__Dataset records__
□ □ □ □ □ □ □
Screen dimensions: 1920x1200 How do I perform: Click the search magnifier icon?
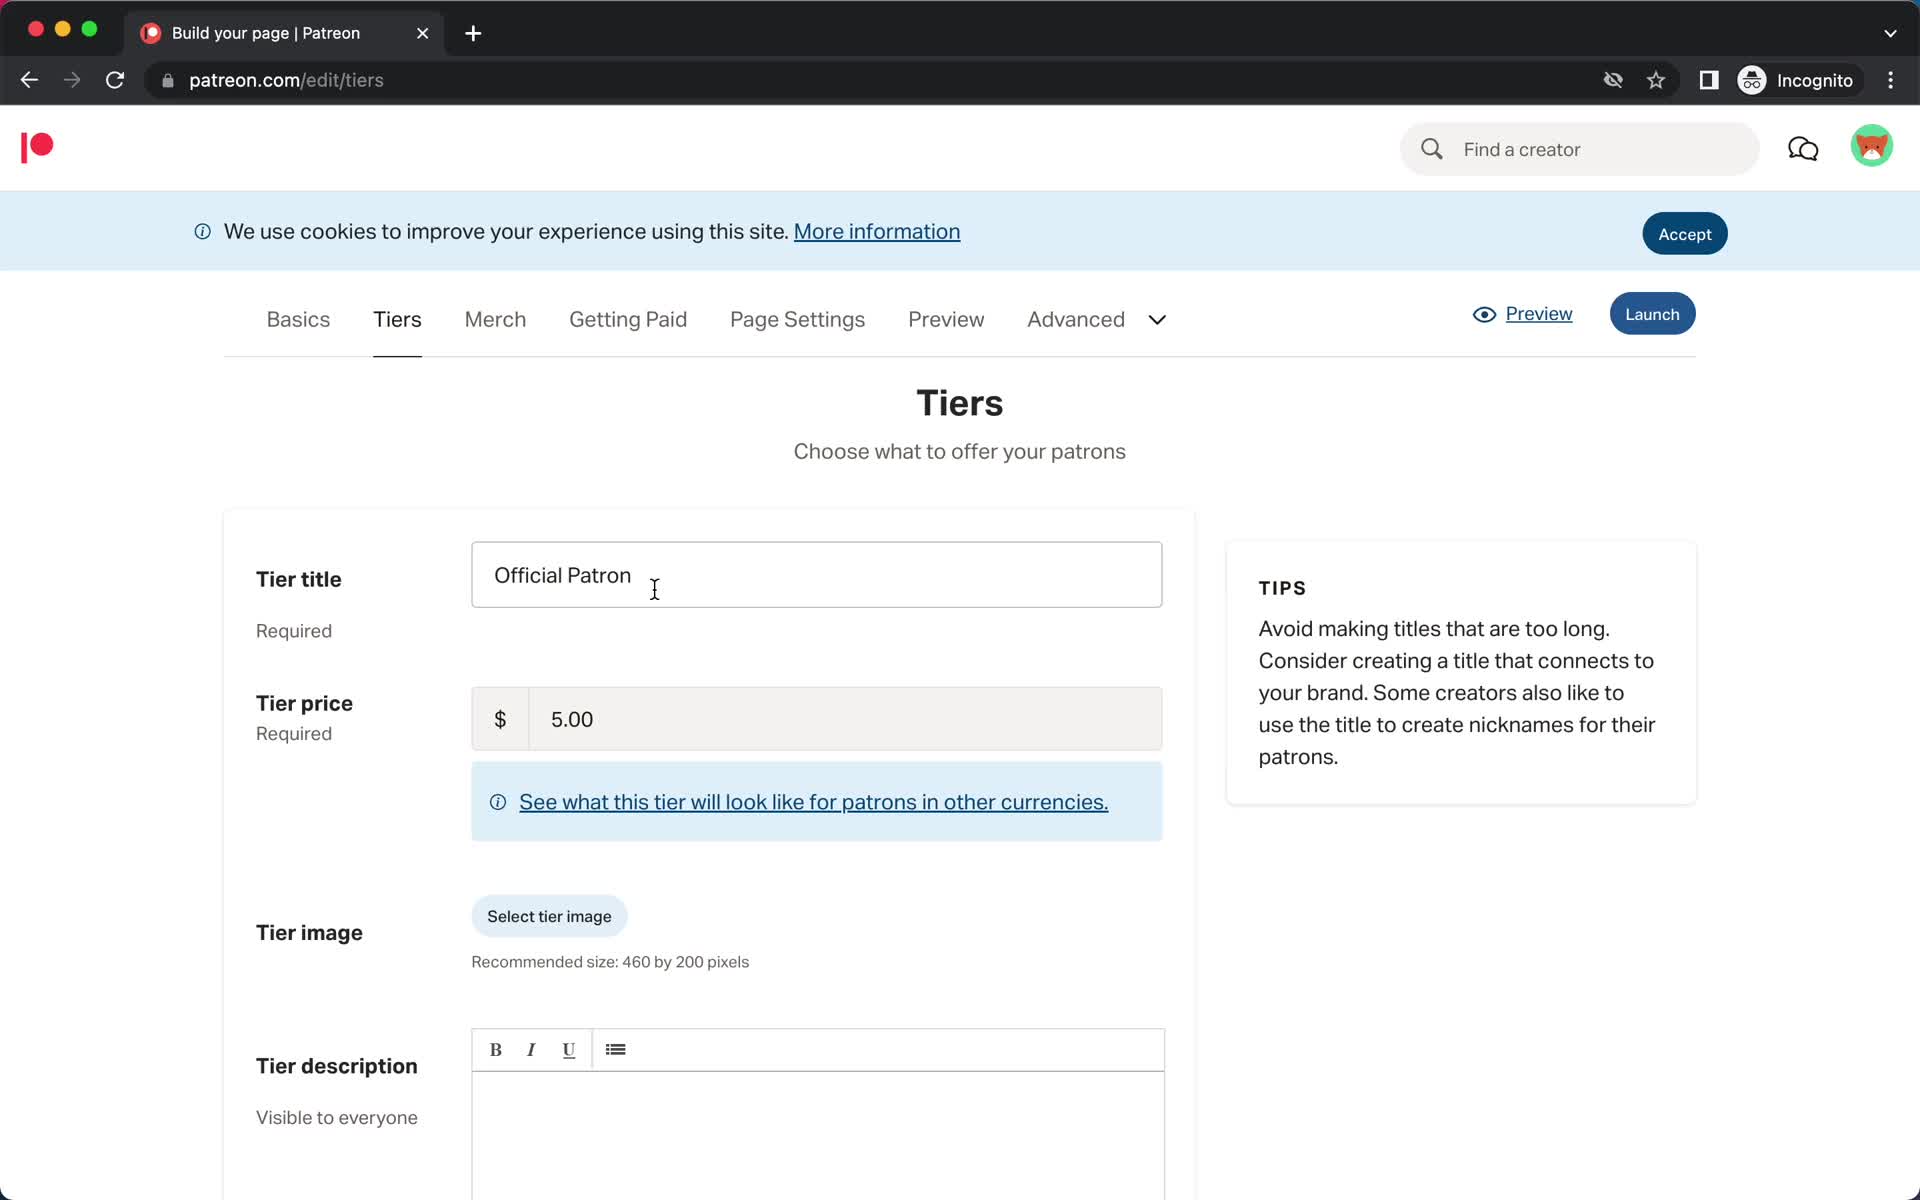(x=1433, y=149)
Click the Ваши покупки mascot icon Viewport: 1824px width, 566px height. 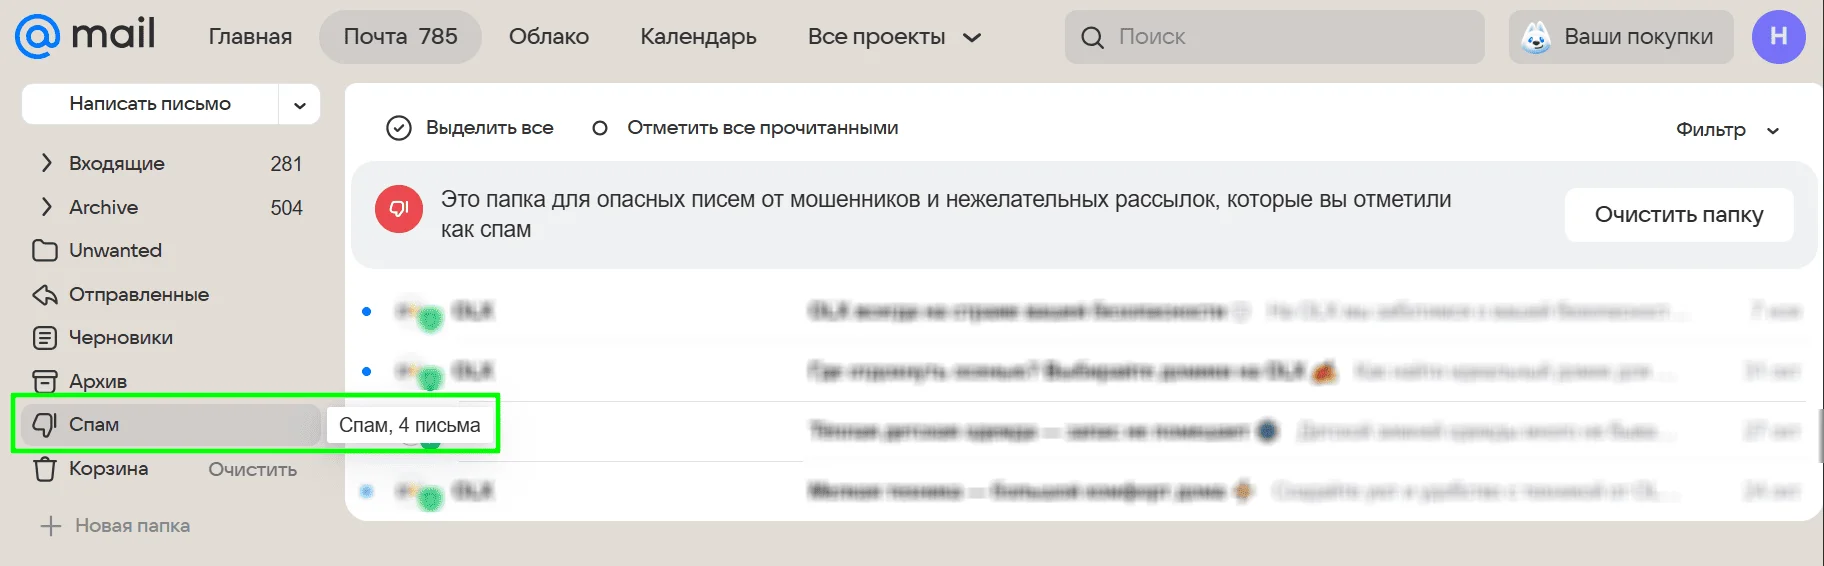(x=1535, y=38)
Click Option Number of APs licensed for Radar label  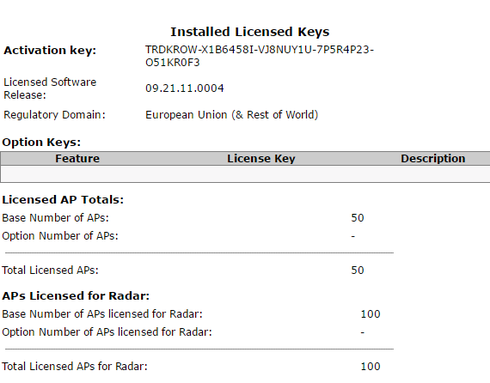pyautogui.click(x=107, y=332)
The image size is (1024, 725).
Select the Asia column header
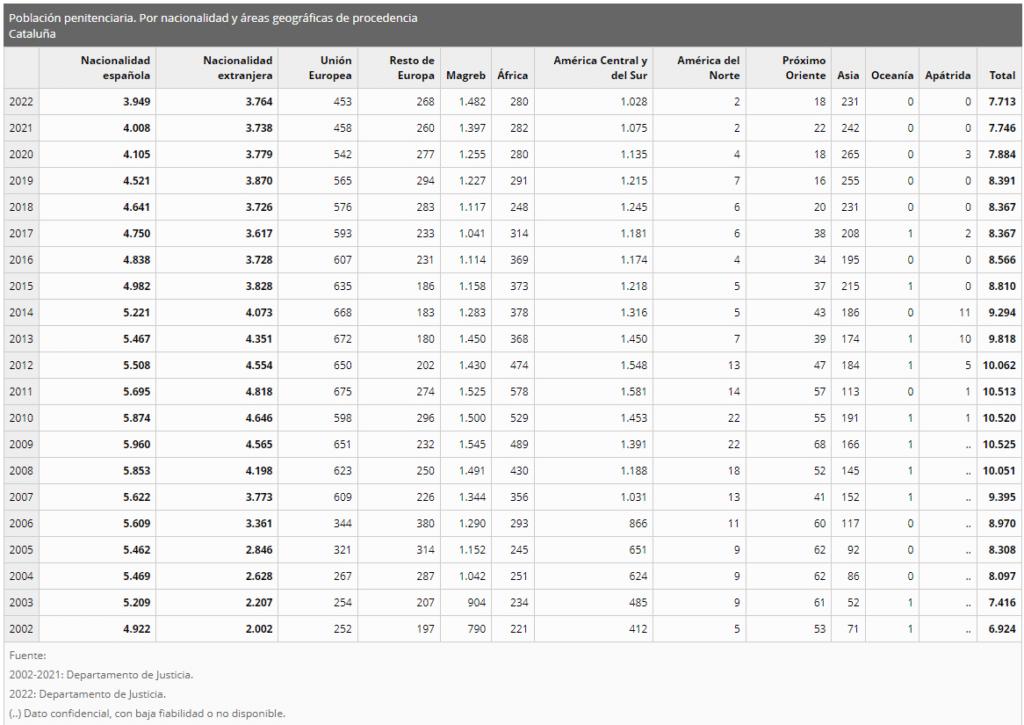pyautogui.click(x=848, y=75)
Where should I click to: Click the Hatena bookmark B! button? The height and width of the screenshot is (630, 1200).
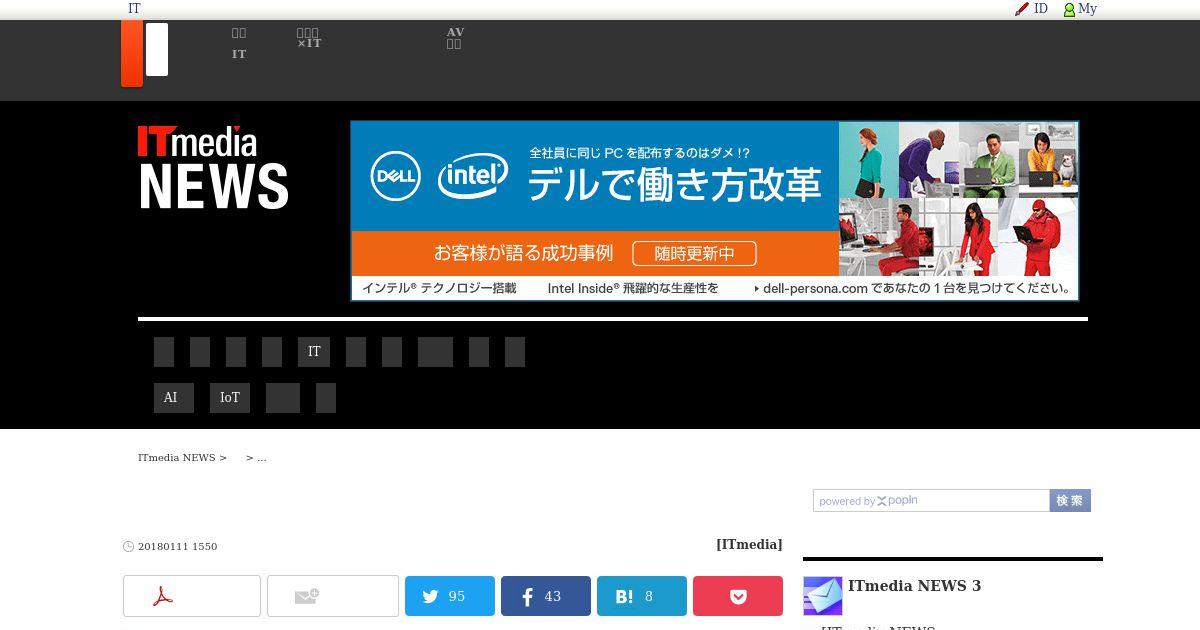coord(642,596)
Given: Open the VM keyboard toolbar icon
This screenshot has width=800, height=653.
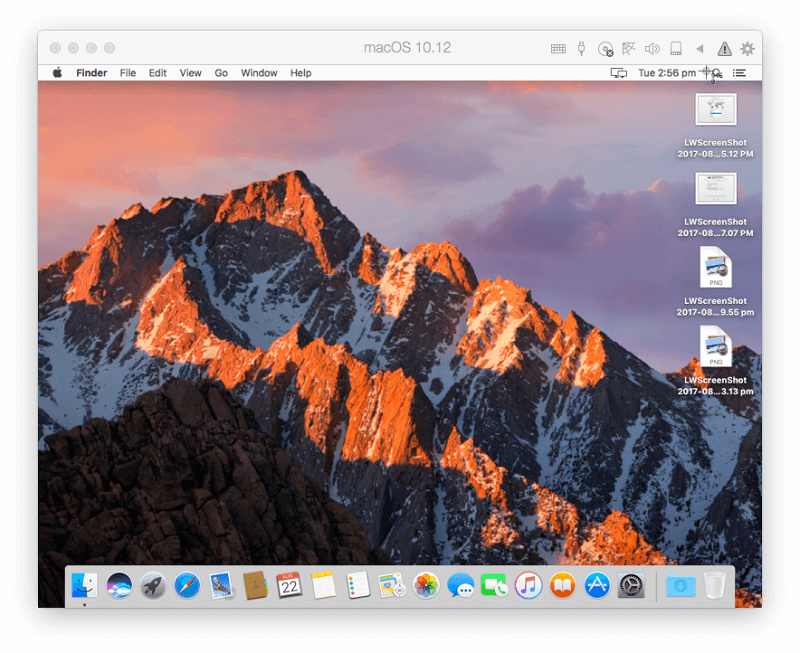Looking at the screenshot, I should (x=558, y=48).
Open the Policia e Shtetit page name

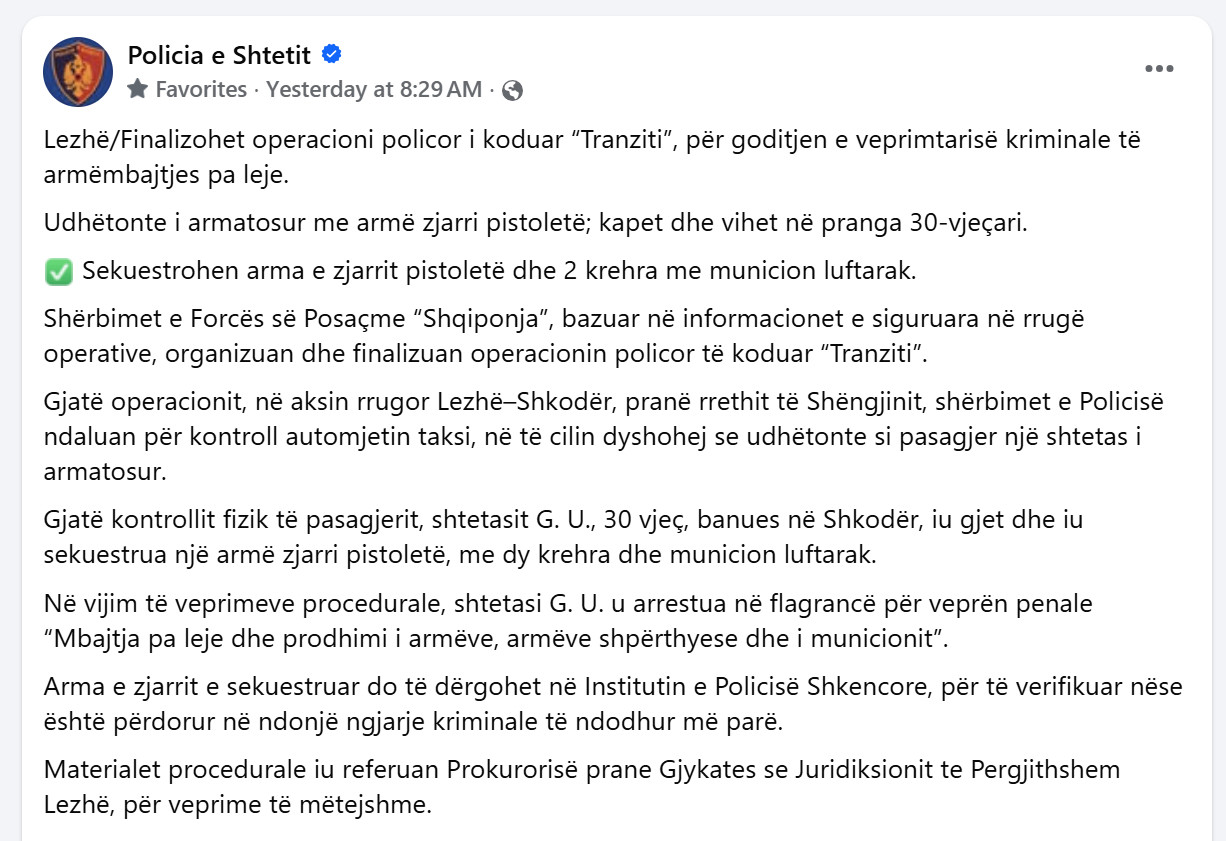[220, 55]
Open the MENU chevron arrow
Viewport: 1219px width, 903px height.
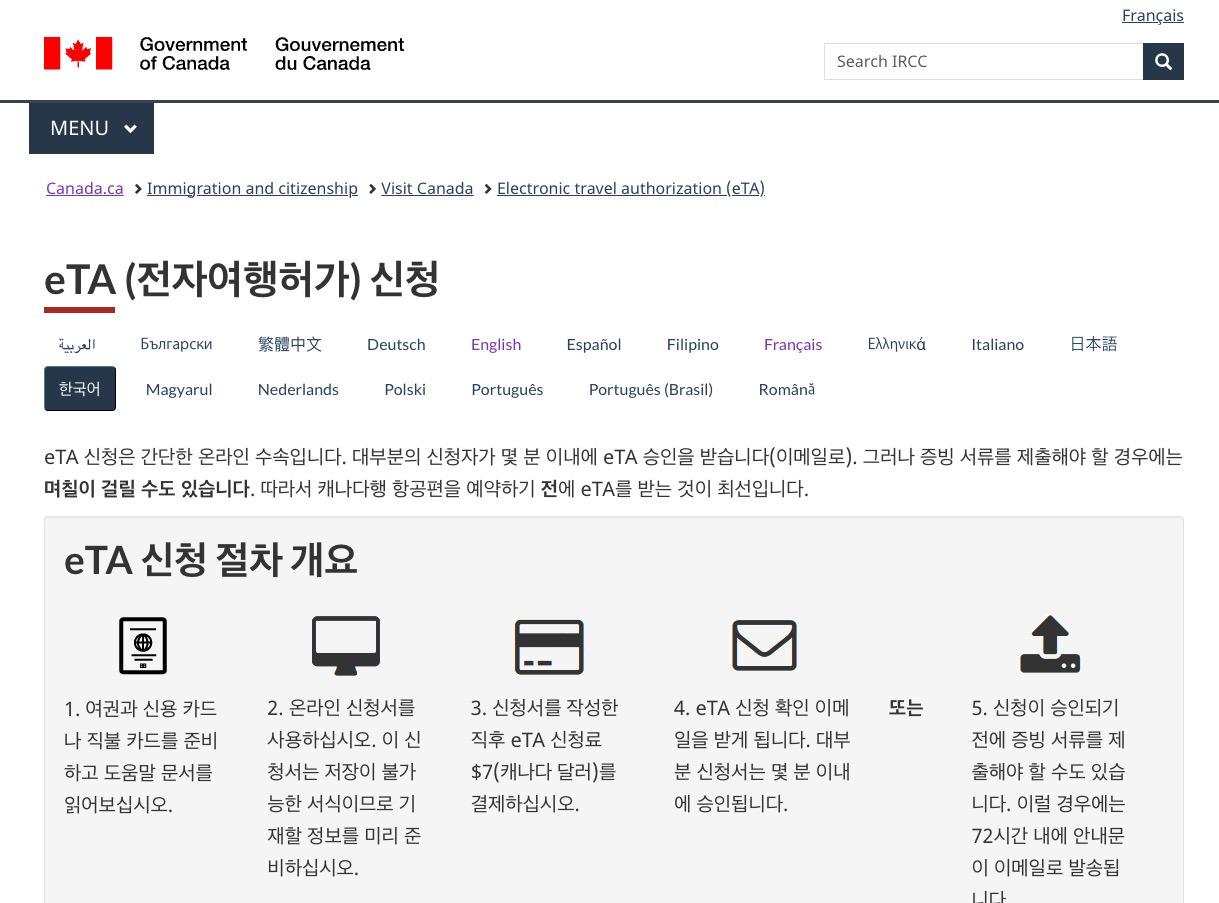coord(130,128)
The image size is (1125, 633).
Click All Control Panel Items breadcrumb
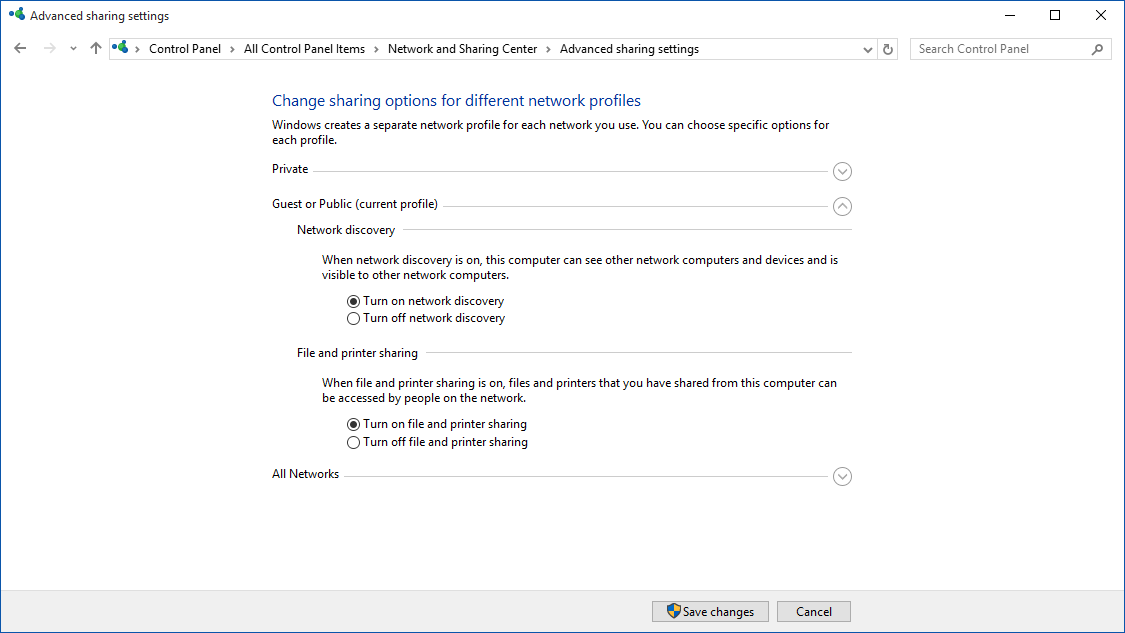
□ □ □ □ □ □ □
__Required work__
Copy out exactly the material that runs from the line with "The image size is (1024, 725)." to the line with "Given: Open the VM keyboard toolbar icon", ends included, and leave the pictures behind.

__Solution to this task__
The image size is (1024, 725).
Select the Asia column header
pyautogui.click(x=848, y=75)
Where should I click to: Click the Hatena bookmark B! button? The height and width of the screenshot is (630, 1200).
coord(642,596)
Given: Open the VM keyboard toolbar icon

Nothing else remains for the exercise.